─── Document section ───
On Monday, the ratings agency Standard & Poor's changed its outlook on U.S. debt from "stable" to "negative," meaning it sees a one-in-three chance of a downgrade from AAA rating--a prospect that roiled the markets. Not everyone
is worried; a few people sneered
. But the news vindicated a handful of congressmen who have worried about the U.S. credit rating for years, none more loudly or insistently than Rep. Jim Cooper of Tennessee, a Blue Dog Democrat. Cooper is also a deficit hawk, and last week, to the consternation of many of his colleagues, he put forward his own budget to cut the deficit by $4 trillion over ten years. I spoke to him yesterday about the news, the deficit negotiations, and how some members of Congress have never even heard of Standard and Poor's. What follows is a lightly edited transcript of our conversation:
For as long as I've been in Washington, you've been warning to very little attention about a downgrade to the U.S. credit rating--to which we're now a step closer. What's the significance in your mind to the S&P news yesterday?
The saddest words in the English language are "I told you so." S&P has been warning about this for years. The first time I saw it was on Page 13, I think, of the Wall Street Journal six or seven years ago, but no one was listening. As you know, that was Cassandra's curse--she was correct, but no one believed her. Now that we're at the edge of the precipice, people are tuning in. And there's still time to save the country. But I had hoped that we could anticipate this problem and solve it earlier, so we wouldn't come this close to perhaps defaulting on our debt.
Given their appalling record in the run-up to the financial crisis, what credibility to the ratings agencies have left?
─── Listed records ───
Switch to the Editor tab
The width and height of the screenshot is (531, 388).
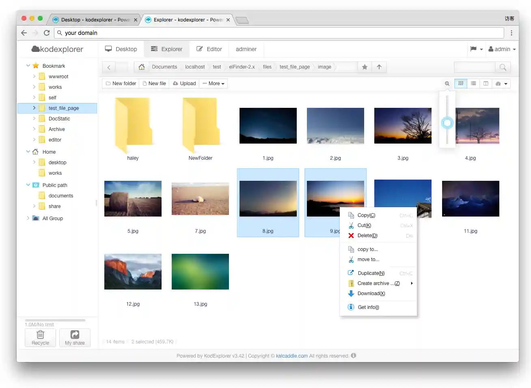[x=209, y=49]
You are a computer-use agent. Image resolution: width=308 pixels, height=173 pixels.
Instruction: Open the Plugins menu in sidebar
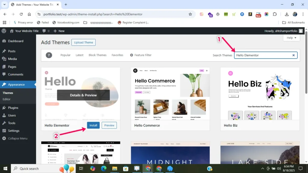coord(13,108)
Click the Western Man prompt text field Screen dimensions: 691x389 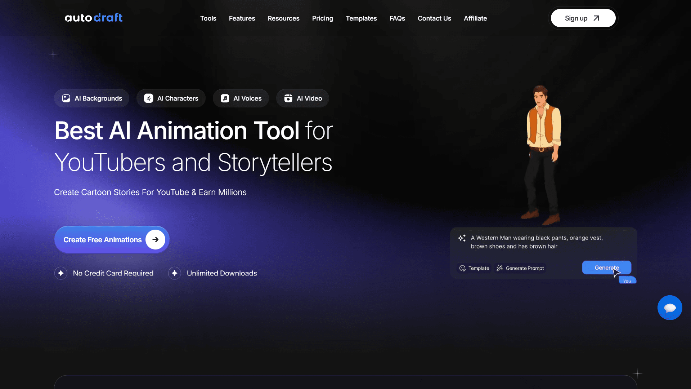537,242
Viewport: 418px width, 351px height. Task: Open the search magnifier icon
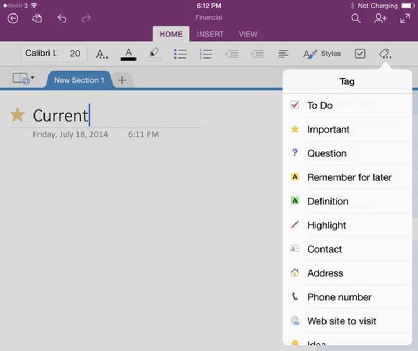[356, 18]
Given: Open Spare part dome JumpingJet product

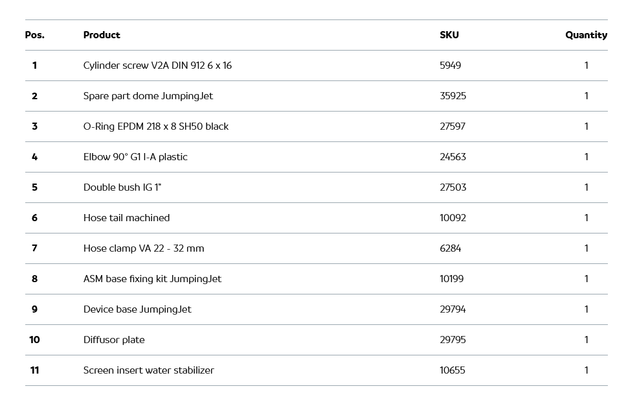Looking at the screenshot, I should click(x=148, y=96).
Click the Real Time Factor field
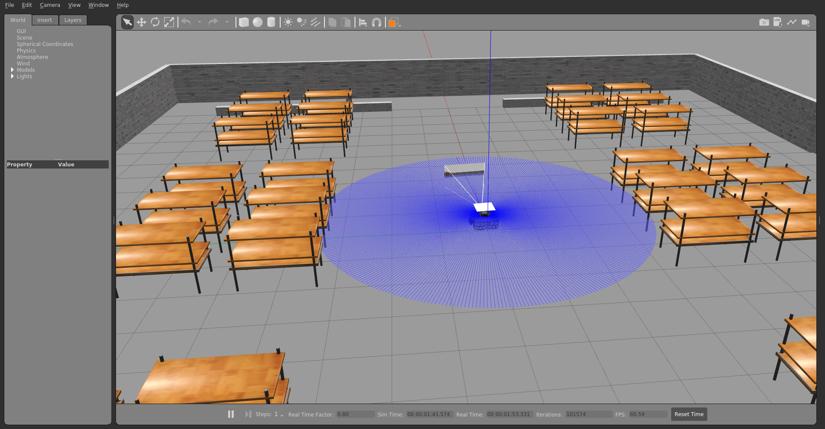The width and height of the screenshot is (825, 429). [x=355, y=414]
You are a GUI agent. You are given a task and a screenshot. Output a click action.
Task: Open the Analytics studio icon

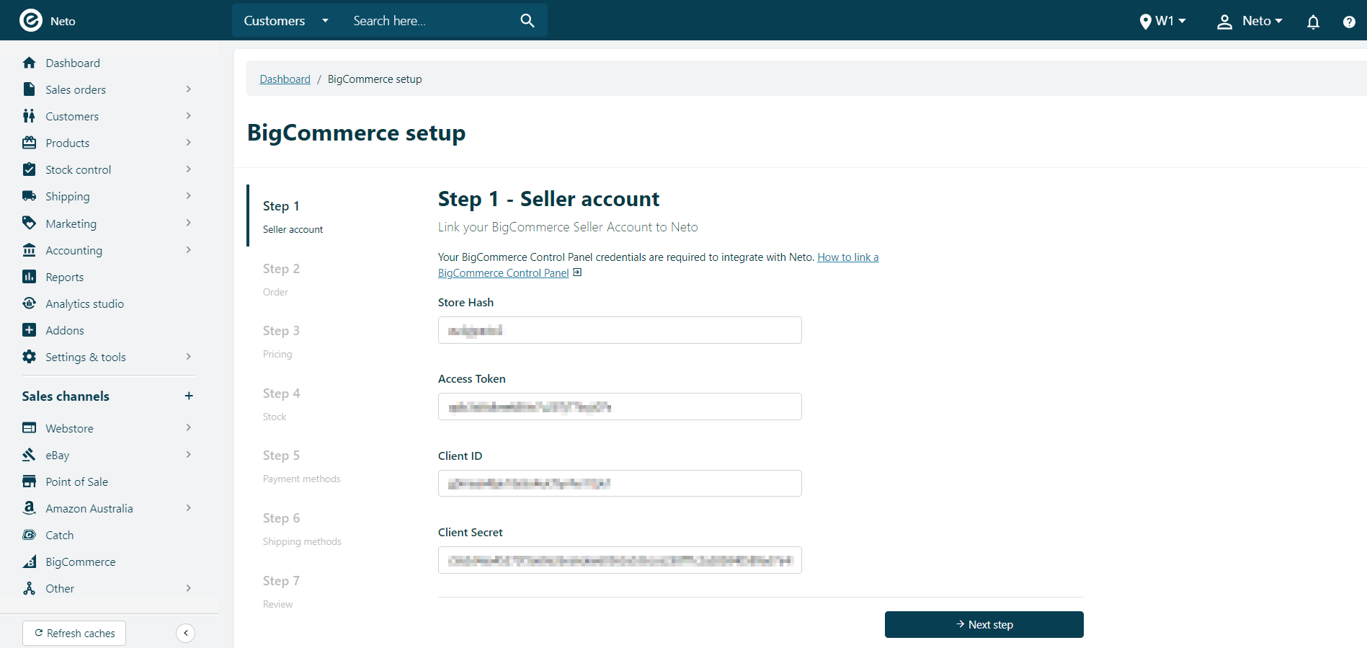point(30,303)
───
Exercises ▸
#1 In the article about the S&P outlook change, by how much does Rep. Jim Cooper's budget propose to cut the deficit, and over what span of time?
#2 Print everything in the records from the line containing "Given: Open Spare" down through the last line of the records, including both ends. Omit the pictures.

Answers per task ▸
#1 It would cut the deficit by $4 trillion over ten years.

#2
Given: Open Spare part dome JumpingJet product

Looking at the screenshot, I should click(x=148, y=96).
Click the Real Time Factor field
The width and height of the screenshot is (825, 429). [x=355, y=414]
You are a GUI agent. You are given a task and a screenshot. Output a click action.
Task: Open the Analytics studio icon

point(30,303)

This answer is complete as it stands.